There is a popular worship song sung in many churches today about the overwhelming, never ending, reckless love of God, that he would leave the ninety-nine to search for the one, based on an example Jesus uses in Matthew 18. From that story, is very easy to draw a correlation to grieving the loss of the one. According to another passage in 2nd. Peter, it’s not God’s plan that any person should perish, mortally or eternally.
This has been yet another violent week of senseless homicides. Three more mass shootings, bringing the year-to-date total of such shootings to nearly 250, depending on your definition of “mass”. And as is usually the case after senseless and unexplainable tragedies like this, social media begins to buzz about all the culprits, bad guns, bad video games, bad drugs, bad parenting, etc., etc.. Gun control advocates bang the drum for tighter gun laws while gun owners defend their rights to possess anti-aircraft weaponry. Left-wing vs. right wing, race against race, all claiming a stake at the expense of the yet-to-be-buried victims. It is an unfortunate scene that plays out continually with no solution, just a lot of divisional blame.
These mass shooting victims are given much publicity, perhaps rightly so. Seems like in each case we are given the names of all involved, their photos so we can put a face with a name, and even their background stories. I know this to be true as I reside in Las Vegas and I visited the numerous memorials after the mass shooting here on 1 October that claimed 58 lives at a music festival. Anytime multiple deaths occur in a violent or tragic act, media is quick to cover the story and sensationalize it for ratings or for certain social or political agendas. But what about the everyday homicides that go largely unreported nationally whose names and images are never shown? Are they any less important because they died alone and not with many?
In 2018 there were in the U.S. approximate 40,000 deaths due to guns. Nearly two thirds were victims of suicide while about 15,000 were victims of homicide. A drug deal gone bad, a home invasion, a road rage incident. The same year about 350 people were victims of mass shootings, defined as three or more victims of one incident. For that year mass murder victims represented only a little over 2% of all murder victims by gunfire. The more recent shootings are being described as Hate crimes. But in essence, aren’t all murders considered hate crimes?

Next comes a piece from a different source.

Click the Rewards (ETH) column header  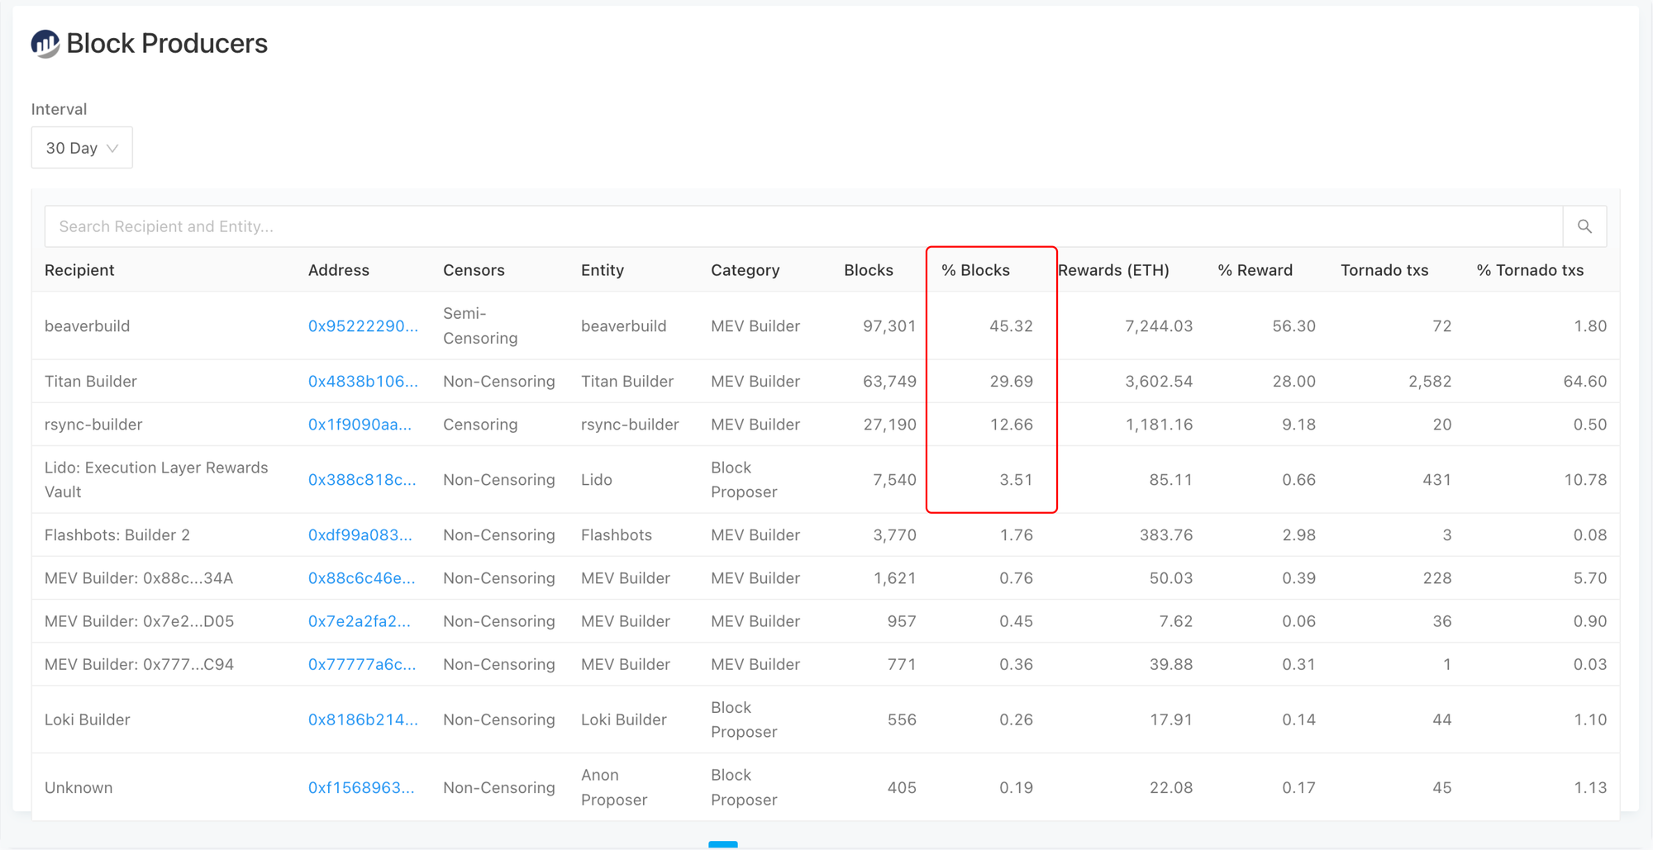point(1113,270)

Why else would a person be so compelled to snuff out the life of another for any reason other than hate? I’m quite certain that my assessment will be misinterpreted unfairly, but each and every victim of violence is a mother or a father, a spouse, a child, a relative who leaves behind a grieving family whose hearts have been ripped out by senseless cowardice, hate and evil. It matters little whether they lost their loved ones in a lone act or a mass shooting. The pain is the same, the loss is immeasurable and the tears, though not seen on a national platform are just as real.

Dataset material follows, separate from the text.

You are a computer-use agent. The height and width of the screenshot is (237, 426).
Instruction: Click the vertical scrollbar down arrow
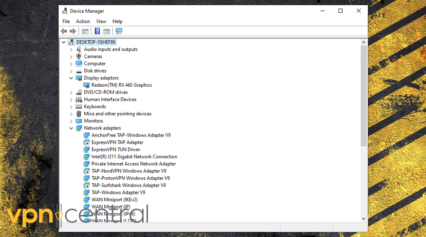coord(364,219)
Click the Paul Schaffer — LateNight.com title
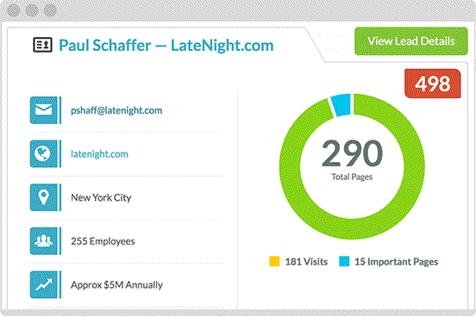Image resolution: width=476 pixels, height=317 pixels. click(166, 46)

Jesus gave us a glimpse into his humanity as he stood at the grave of his good friend Lazarus. In the shortest recorded verse in the Bible, we are told Jesus Wept. He knew that through his Father he had the power of life and death in his hands and at his command, and he delayed his visit just so he could put that power on display when he raised Lazarus from days of death. And yet he wept. It is recorded that many were there at the grave mourning, including his friends Mary and Martha. Jesus saw their tears and was deeply moved with sorrow and compassion for them. In my days working for a mortuary in Indiana I can tell you that when you are with people who are grieving, it is very easy to feel moved yourself, even though you never knew their loved one, simply because you can feel their pain. Jesus, in his humanity, must have felt the same. If then, we believe that he never changes, surely he is just as moved at the death of a sole teen in Chicago as he is with the 23 in in a Walmart. In our bickering, our blame throwing and our side-taking after such events, we must not lose sight of that fact. Surely God mourns the one as much as he does the ninety-nine.

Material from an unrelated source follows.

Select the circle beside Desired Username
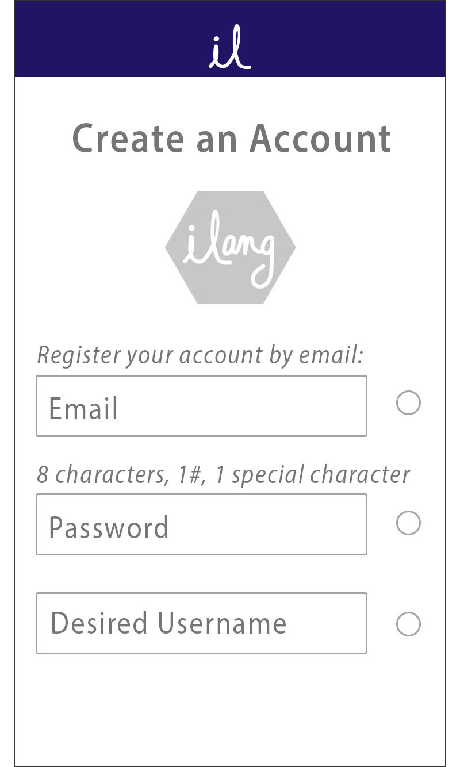Screen dimensions: 460x767 point(408,624)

We live in a world where hate exists. It can’t be denied or ignored. Whether that hate is motivated by race or theology or ideology or social status, innocent bystanders on all sides are going to be lumped into subgroups, being deemed guilty by association, having their individual uniqueness totally disregarded. There is a heavy spirit of unrest in our country as factions always present before, become more agitated and aggressive. It is in these times that we in the faith must be careful not to get caught up in this era of hate, but instead put into practice love, peace, and inclusiveness. If the body of Christ becomes divided or splintered over differences to the point that individual character is no longer considered or defended, then the great falling away described in scripture will be a much easier tack for the dark spiritual forces playing us like grand puppeteers. We must cut the strings of hate that control us and allow God’s love, hope and peace to be forefront in our lives, our communities and yes, even our churches. Don’t get so caught up arguing over 2% and totally disregard the 98% unmentioned but who bring the same tears to our Heavenly Father. It’s not his will that even one should die.